[Tasks to perform]
**A)** According to the infarction code letter, how did the percentage of NSTEACS patients classified as high risk change after the infarction code was implemented?
**B)** Write the next part of the infarction code letter, picking up right after its final sentence.

───── Provided text

We appreciate the compliments and comments from the team at the Catheterization Unit of the Hospital de Cuidad Real. We agree that the results observed in patients with non—ST-elevation acute coronary syndrome (NSTEACS) in our study1 are difficult to explain, given that the infarction code centers around ST-elevation acute coronary syndrome. Regarding their first question, the percentage of patients with NSTEACS classified as high risk increased from 3.9% to 12.6% (P=.01) after implementation of the infarction code. In this high-risk NSTEACS subgroup, the total revascularization rate increased from 62.5% to 87.5% (P=.04), but the rate of revascularization in the first 24hours did not increased (69.6% vs 62.5%; P=.89).

──────────
───── Raw data

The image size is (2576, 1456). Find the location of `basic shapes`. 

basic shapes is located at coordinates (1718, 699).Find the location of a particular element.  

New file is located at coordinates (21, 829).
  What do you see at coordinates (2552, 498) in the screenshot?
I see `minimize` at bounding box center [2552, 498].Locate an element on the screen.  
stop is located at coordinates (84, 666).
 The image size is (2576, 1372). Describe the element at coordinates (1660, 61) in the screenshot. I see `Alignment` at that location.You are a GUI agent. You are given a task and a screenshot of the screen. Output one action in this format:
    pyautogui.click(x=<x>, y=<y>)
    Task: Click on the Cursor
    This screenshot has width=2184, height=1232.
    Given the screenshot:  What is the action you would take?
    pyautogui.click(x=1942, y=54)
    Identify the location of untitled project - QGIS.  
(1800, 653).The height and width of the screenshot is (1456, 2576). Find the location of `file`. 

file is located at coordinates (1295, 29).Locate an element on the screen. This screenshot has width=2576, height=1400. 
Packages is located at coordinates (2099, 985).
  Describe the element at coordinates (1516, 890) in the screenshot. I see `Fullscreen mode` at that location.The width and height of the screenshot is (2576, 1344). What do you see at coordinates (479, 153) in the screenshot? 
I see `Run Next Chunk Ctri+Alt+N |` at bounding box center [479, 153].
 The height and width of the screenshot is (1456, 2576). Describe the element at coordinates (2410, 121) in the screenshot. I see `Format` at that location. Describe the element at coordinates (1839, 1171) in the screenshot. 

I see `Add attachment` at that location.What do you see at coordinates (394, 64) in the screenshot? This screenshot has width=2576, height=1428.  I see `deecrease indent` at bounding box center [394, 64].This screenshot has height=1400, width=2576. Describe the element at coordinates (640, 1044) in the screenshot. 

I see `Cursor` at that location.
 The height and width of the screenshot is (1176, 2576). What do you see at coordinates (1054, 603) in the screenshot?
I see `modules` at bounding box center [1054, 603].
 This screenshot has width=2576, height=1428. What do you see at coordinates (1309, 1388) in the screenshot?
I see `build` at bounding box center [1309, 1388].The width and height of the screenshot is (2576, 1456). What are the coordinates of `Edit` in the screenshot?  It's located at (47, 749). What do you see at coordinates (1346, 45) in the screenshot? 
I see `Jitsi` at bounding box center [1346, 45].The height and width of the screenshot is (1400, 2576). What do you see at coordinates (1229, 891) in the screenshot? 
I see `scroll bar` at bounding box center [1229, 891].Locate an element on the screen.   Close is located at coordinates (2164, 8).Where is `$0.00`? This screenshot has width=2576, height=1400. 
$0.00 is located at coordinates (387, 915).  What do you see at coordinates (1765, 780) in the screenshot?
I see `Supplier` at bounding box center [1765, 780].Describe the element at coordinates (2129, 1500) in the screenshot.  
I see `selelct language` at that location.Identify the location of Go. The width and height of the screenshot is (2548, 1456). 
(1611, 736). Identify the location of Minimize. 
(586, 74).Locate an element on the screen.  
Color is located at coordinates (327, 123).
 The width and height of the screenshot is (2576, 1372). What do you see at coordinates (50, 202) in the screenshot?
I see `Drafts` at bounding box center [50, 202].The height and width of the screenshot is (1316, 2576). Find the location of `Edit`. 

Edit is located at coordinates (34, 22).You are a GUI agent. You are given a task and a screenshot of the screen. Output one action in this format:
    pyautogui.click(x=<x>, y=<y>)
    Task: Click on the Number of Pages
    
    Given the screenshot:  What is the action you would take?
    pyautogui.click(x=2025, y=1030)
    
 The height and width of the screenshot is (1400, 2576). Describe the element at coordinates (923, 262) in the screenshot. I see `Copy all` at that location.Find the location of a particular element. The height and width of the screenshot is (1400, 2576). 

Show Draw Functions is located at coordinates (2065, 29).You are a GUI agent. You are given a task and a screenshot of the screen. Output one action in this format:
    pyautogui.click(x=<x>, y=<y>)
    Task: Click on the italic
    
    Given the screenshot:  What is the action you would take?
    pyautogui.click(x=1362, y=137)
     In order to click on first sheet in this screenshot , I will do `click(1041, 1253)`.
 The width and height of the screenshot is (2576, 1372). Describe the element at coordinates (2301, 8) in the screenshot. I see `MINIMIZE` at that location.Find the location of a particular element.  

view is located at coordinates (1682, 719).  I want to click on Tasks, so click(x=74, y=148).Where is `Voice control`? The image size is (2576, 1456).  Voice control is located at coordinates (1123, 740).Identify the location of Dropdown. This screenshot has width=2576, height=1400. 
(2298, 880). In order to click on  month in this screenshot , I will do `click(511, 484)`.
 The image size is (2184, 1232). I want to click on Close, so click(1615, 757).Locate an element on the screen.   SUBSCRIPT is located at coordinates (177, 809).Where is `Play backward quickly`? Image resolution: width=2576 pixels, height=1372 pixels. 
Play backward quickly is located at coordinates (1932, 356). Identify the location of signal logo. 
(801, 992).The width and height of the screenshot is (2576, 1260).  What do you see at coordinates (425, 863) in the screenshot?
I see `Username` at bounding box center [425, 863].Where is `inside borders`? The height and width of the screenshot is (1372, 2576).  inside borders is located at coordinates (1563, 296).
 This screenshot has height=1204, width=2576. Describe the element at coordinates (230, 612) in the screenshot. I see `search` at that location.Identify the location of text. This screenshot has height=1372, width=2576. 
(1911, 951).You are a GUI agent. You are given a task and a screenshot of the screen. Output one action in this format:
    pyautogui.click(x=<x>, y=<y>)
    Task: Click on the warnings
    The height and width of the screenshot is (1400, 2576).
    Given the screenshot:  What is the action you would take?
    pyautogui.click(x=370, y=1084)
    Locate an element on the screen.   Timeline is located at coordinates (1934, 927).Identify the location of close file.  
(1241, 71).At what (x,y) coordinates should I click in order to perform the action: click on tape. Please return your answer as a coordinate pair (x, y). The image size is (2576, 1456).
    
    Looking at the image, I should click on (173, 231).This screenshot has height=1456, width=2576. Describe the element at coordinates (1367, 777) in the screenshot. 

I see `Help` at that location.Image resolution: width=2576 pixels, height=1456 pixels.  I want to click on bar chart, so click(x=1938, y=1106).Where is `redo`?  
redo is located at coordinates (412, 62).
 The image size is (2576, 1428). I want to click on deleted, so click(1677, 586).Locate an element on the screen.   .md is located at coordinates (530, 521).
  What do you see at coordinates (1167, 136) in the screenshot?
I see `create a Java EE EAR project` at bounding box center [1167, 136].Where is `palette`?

──────────

[Answers in order]
**A)** It increased from 3.9% to 12.6% (P=.01).

**B)**
In response to their second question, in NSTEACS patients, the biggest change in drug treatment between the 2 periods was the use of the new antiplatelet agents, which increased from 1.4% to 32.6% (P<.01): ticagrelor, from 0% to 26.3%; and prasugrel, from 1.4% to 6.3% (P<.01 for both). This coincided with the dissemination of the antiplatelet therapy protocol in the infarction code, and is in line with the recommendations in clinical practice guidelines.2 The increased rate of revascularization, the increased use of new antiplatelet agents, and the general reorganization of the services involved in the infarction code could explain the benefits observed in NSTEACS patients.

With the exception of 1 privately-managed hospital that continued to use thrombolysis, primary angioplasty became practically the only reperfusion strategy in our area. Unless clinically contraindicated, all patients were transferred directly from the catheterization lab to the intensive care unit of their referring hospital. The organization of the infarction code in Alicante with 2 out of hours care areas means that the province's resources are concentrated in a rational and coherent way. This, combined with the endeavor of the professionals involved, has allowed primary angioplasty to enter into routine use, with the consequent benefits to the population.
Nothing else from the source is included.